Objetivo indicado A: No texto sobre a basílica de Santa Maria Maior, em que data o Papa confiou a um comissário extraordinário a reorganização da vida do cabido e da basílica?
Objetivo indicado B: Escreva a continuação do texto sobre a basílica de Santa Maria Maior, começando logo após a última frase.
++++ Excerto ++++
O Papa
Francisco promulgou, a 19 de março, novas regras para a administração da
basílica de Santa Maria Maior, a primeira igreja dedicada à mãe de Deus na
cristandade e onde Francisco disse querer ser sepultado junto de seis outros
papas (Clemente VIII, Honório III, Clemente IX, Nicolau IV, S. Pio V e Sisto V),
como será o sítio onde viverá, caso venha a renunciar ao Papado.
Com a
publicação das ditas regras, a 20 de março, pela Santa Sé, o Sumo Pontífice
pretende reformar o Cabido da Basílica, para relevar o trabalho espiritual pastoral
dos cónegos.
O quirógrafo
de Sua Santidade Francisco para a aprovação do Estatuto e do Regulamento do
Cabido da Basílica de Santa Maria Maior considera que, durante vários séculos,
o Cabido guardou a venerada efígie da Salus
Populi Romani e a ilustre relíquia do Berço Sagrado, cuidou do decoro das
celebrações litúrgicas do Templo da Libéria e acolheu os fiéis que ali se
congregam.
A 14 de
dezembro de 2021, o Papa confiou a um comissário extraordinário, coadjuvado por
uma Comissão especial, a tarefa de providenciar a reorganização da vida do cabido
e da basílica, para o maior bem do povo de Deus.
Finda essa comissão,
Francisco julgou oportuno “libertar os cónegos das obrigações económicas e
administrativas, para que possam dedicar-se plenamente, integralmente e com
renovado vigor, ao acompanhamento espiritual e pastoral que os peregrinos de
todo o Mundo procuram e desejam encontrar quando cruzam o limiar do primeiro
santuário mariano do Ocidente”.
++++ Dados fornecidos ++++
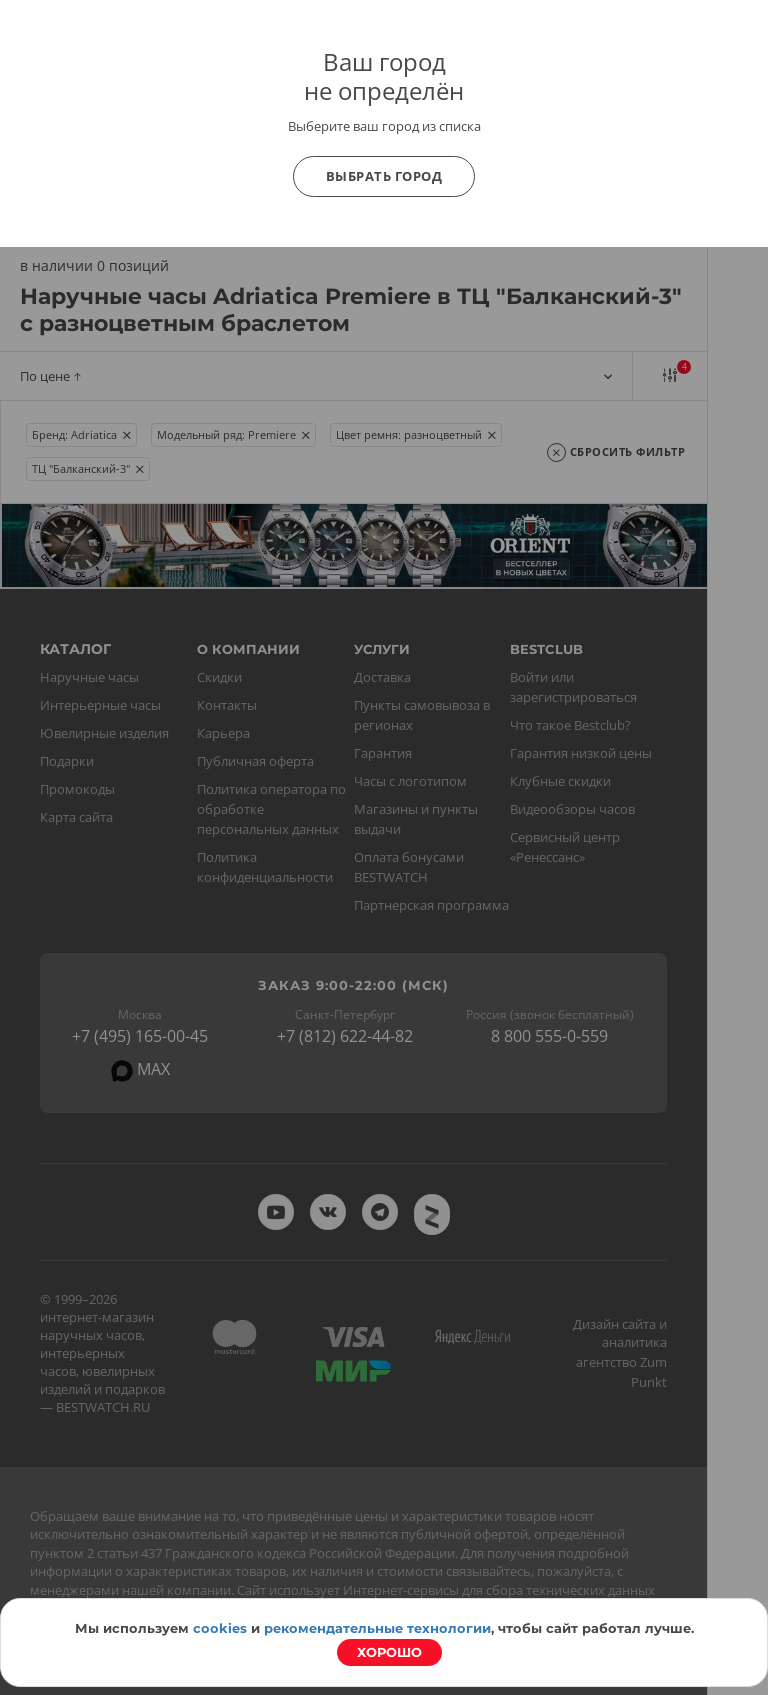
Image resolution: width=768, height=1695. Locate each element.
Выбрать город (384, 176)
++++
Resposta A: A 14 de dezembro de 2021.

Resposta B:
Por isso,
inspirado nos princípios e critérios da Constituição Apostólica “Praedicate
Evangelium”, foi redigido um novo Estatuto
e um novo Regulamento do Cabido da Basílica
Papal de Santa Maria Maior que, conforme explicitam os ditos documentos, são
aprovados por este quirógrafo.
Ao mesmo
tempo, o Papa confere a Dom Rolandas Makrickas, arcipreste coadjutor da Basílica
Papal de Santa Maria Maior, todos os poderes necessários para a moderação e
aplicação do novo Regulamento e para o governo do cabido. Ordena que o prelado
continue no exercício da representação legal do Conselho e que mantenha, até a
tomada de posse do Conselho de Administração, o poder de praticar atos de
administração ordinária e extraordinária. Por fim, atribui-lhe as funções de
vigário do arcipreste, de delegado para a pastoral e de delegado de
administração, até às respetivas nomeações.
Tudo o que
fica estabelecido no quirógrafo tem validade plena e estável e, sem prejuízo de
qualquer disposição em contrário, ainda que mereça menção especial, entrará em
vigor no momento da sua publicação no L’Osservatore
Romano e será, posteriormente, inserido nas Acta Apostolicae Sedis.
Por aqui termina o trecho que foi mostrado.